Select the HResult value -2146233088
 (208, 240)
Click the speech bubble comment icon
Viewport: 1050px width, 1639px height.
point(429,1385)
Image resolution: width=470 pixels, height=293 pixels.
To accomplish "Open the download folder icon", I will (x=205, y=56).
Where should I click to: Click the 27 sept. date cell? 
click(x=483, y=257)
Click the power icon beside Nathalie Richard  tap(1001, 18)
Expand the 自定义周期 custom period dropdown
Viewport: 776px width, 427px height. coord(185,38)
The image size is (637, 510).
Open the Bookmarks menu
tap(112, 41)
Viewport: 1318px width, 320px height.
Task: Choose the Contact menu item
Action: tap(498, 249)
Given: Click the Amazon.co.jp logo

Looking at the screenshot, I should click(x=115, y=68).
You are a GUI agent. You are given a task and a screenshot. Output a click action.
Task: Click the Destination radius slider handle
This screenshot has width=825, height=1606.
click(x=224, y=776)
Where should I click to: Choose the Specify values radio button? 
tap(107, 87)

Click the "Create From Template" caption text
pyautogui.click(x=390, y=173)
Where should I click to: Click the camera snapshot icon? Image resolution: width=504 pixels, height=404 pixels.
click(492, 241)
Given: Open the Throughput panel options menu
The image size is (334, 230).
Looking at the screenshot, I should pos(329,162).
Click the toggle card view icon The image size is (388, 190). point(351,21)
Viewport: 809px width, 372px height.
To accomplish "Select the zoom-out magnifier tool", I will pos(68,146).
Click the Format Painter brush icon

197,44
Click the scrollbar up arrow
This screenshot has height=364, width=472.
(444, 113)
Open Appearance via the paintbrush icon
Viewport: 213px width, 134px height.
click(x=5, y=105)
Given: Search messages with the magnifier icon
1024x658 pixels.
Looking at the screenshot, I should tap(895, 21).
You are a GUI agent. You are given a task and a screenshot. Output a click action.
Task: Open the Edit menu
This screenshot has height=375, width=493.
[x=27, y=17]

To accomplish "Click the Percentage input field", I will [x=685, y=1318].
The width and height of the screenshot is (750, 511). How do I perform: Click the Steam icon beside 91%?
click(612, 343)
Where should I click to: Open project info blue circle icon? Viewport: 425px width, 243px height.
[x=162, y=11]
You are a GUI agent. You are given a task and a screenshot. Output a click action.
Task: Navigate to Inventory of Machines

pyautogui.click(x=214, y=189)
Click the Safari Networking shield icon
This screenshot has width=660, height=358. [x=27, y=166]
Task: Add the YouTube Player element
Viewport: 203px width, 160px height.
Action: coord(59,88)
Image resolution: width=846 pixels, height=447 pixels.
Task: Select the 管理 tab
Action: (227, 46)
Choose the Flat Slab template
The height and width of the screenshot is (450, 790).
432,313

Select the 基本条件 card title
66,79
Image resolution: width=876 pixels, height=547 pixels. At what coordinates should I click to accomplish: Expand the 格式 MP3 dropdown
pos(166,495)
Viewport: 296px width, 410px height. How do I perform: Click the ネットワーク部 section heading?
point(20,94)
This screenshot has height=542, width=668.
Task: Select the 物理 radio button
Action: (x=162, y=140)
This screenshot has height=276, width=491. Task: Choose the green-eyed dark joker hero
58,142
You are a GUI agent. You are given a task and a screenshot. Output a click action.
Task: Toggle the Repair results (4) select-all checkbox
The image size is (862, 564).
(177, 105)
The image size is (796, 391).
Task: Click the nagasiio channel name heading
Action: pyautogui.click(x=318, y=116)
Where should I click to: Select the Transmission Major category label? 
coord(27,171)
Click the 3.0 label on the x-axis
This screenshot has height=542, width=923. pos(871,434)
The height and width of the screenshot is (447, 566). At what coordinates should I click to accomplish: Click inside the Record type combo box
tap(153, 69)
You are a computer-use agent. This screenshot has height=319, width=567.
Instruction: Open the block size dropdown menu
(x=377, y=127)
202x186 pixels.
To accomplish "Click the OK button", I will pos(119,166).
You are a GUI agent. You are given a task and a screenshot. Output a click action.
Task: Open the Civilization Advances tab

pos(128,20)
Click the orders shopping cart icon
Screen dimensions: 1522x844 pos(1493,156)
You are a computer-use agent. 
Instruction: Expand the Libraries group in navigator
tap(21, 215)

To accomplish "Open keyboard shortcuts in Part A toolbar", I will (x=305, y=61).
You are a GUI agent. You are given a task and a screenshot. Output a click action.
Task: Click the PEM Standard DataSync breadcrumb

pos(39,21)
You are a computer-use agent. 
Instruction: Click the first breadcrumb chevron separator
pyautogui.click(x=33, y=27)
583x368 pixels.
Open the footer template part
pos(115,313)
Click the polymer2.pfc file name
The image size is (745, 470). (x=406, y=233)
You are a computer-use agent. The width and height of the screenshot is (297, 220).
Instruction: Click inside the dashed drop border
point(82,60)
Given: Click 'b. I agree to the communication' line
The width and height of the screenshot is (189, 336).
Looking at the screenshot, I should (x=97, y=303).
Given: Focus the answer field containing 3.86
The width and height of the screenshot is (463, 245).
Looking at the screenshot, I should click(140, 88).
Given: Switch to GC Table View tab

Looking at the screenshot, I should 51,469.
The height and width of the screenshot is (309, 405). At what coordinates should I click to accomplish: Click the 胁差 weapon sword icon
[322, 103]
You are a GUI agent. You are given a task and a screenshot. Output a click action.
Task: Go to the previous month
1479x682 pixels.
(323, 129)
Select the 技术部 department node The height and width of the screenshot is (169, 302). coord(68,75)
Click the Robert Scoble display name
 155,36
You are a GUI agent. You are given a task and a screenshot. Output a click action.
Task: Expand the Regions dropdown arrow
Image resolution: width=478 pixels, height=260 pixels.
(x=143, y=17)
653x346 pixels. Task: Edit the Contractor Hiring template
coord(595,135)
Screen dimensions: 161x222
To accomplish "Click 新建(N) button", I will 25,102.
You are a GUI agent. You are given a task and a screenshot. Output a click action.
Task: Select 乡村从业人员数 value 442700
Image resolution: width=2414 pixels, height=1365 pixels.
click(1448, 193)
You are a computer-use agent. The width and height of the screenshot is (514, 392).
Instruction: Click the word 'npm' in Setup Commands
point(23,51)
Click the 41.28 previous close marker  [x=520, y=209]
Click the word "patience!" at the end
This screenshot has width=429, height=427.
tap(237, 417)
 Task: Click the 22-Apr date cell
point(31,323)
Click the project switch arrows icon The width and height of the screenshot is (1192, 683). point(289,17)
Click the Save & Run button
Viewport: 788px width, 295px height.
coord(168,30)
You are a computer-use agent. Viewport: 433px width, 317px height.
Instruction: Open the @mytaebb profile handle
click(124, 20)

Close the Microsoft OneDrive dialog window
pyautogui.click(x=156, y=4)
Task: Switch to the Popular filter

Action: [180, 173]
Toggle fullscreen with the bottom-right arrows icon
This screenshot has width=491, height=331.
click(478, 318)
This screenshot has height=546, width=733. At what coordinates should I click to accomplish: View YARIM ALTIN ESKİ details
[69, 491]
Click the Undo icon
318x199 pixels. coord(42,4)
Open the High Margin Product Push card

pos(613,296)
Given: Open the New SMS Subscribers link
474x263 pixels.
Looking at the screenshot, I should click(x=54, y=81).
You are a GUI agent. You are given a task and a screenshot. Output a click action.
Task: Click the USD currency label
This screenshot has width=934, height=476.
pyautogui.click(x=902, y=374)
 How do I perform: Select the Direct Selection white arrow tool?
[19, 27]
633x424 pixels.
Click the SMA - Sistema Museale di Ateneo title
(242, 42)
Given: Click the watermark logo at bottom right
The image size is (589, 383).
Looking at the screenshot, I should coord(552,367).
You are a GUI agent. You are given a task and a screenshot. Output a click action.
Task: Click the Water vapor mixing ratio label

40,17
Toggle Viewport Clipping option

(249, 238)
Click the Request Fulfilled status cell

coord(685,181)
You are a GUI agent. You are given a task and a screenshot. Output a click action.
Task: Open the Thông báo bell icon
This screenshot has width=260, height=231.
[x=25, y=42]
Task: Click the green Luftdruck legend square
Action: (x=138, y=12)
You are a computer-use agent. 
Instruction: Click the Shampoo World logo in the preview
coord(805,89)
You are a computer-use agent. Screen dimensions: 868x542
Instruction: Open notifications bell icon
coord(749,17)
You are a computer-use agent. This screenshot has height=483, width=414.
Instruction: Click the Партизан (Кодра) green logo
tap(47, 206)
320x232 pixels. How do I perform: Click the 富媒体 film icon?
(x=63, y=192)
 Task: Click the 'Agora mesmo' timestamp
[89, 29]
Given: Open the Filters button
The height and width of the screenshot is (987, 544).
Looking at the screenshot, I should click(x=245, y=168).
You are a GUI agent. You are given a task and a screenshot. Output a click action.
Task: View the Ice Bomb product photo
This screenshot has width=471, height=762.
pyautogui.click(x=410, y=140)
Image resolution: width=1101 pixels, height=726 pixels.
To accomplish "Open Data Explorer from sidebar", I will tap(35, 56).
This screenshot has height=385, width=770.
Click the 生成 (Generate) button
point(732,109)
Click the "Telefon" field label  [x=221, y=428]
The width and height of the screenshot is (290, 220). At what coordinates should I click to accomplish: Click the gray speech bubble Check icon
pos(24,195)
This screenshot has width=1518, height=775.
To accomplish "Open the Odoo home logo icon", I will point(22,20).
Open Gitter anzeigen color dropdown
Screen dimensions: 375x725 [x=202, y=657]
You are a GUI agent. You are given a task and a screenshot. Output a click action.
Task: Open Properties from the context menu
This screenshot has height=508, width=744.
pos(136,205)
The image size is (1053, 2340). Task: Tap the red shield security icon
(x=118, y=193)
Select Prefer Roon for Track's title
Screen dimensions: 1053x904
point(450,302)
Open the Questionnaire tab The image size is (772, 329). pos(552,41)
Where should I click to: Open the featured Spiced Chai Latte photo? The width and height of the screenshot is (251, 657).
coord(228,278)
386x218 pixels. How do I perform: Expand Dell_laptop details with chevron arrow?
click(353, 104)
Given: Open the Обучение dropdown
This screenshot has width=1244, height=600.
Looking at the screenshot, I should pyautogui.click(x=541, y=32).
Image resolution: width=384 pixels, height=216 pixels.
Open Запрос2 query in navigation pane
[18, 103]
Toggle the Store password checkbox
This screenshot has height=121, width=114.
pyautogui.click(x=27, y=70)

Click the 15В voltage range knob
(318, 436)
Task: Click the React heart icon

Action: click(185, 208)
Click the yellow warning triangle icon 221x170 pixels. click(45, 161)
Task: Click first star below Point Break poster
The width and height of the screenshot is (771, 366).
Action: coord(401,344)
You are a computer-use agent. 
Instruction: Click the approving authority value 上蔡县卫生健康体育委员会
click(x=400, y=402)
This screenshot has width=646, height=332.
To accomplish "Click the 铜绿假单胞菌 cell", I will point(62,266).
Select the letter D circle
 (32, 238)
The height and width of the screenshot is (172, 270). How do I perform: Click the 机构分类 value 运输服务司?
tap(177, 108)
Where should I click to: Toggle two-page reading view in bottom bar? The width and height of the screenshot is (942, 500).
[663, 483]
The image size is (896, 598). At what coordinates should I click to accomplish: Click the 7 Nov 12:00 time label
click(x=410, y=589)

____________________

• EXERCISE PROMPT
Give back the records above exactly, limited to the lines between the one holding "Toggle Viewport Clipping option" and the one holding "Open the Questionnaire", inclusive.

• EXERCISE ANSWER
Toggle Viewport Clipping option

(249, 238)
Click the Request Fulfilled status cell

coord(685,181)
You are a GUI agent. You are given a task and a screenshot. Output a click action.
Task: Open the Thông báo bell icon
This screenshot has width=260, height=231.
[x=25, y=42]
Task: Click the green Luftdruck legend square
Action: (x=138, y=12)
You are a computer-use agent. 
Instruction: Click the Shampoo World logo in the preview
coord(805,89)
You are a computer-use agent. Screen dimensions: 868x542
Instruction: Open notifications bell icon
coord(749,17)
You are a computer-use agent. This screenshot has height=483, width=414.
Instruction: Click the Партизан (Кодра) green logo
tap(47, 206)
320x232 pixels. How do I perform: Click the 富媒体 film icon?
(x=63, y=192)
 Task: Click the 'Agora mesmo' timestamp
[89, 29]
Given: Open the Filters button
The height and width of the screenshot is (987, 544).
Looking at the screenshot, I should click(x=245, y=168).
You are a GUI agent. You are given a task and a screenshot. Output a click action.
Task: View the Ice Bomb product photo
This screenshot has width=471, height=762.
pyautogui.click(x=410, y=140)
Image resolution: width=1101 pixels, height=726 pixels.
To accomplish "Open Data Explorer from sidebar", I will tap(35, 56).
This screenshot has height=385, width=770.
Click the 生成 (Generate) button
point(732,109)
Click the "Telefon" field label  [x=221, y=428]
The width and height of the screenshot is (290, 220). At what coordinates should I click to accomplish: Click the gray speech bubble Check icon
pos(24,195)
This screenshot has width=1518, height=775.
To accomplish "Open the Odoo home logo icon", I will point(22,20).
Open Gitter anzeigen color dropdown
Screen dimensions: 375x725 [x=202, y=657]
You are a GUI agent. You are given a task and a screenshot. Output a click action.
Task: Open Properties from the context menu
This screenshot has height=508, width=744.
pos(136,205)
The image size is (1053, 2340). Task: Tap the red shield security icon
(x=118, y=193)
Select Prefer Roon for Track's title
Screen dimensions: 1053x904
point(450,302)
Open the Questionnaire tab The image size is (772, 329). pos(552,41)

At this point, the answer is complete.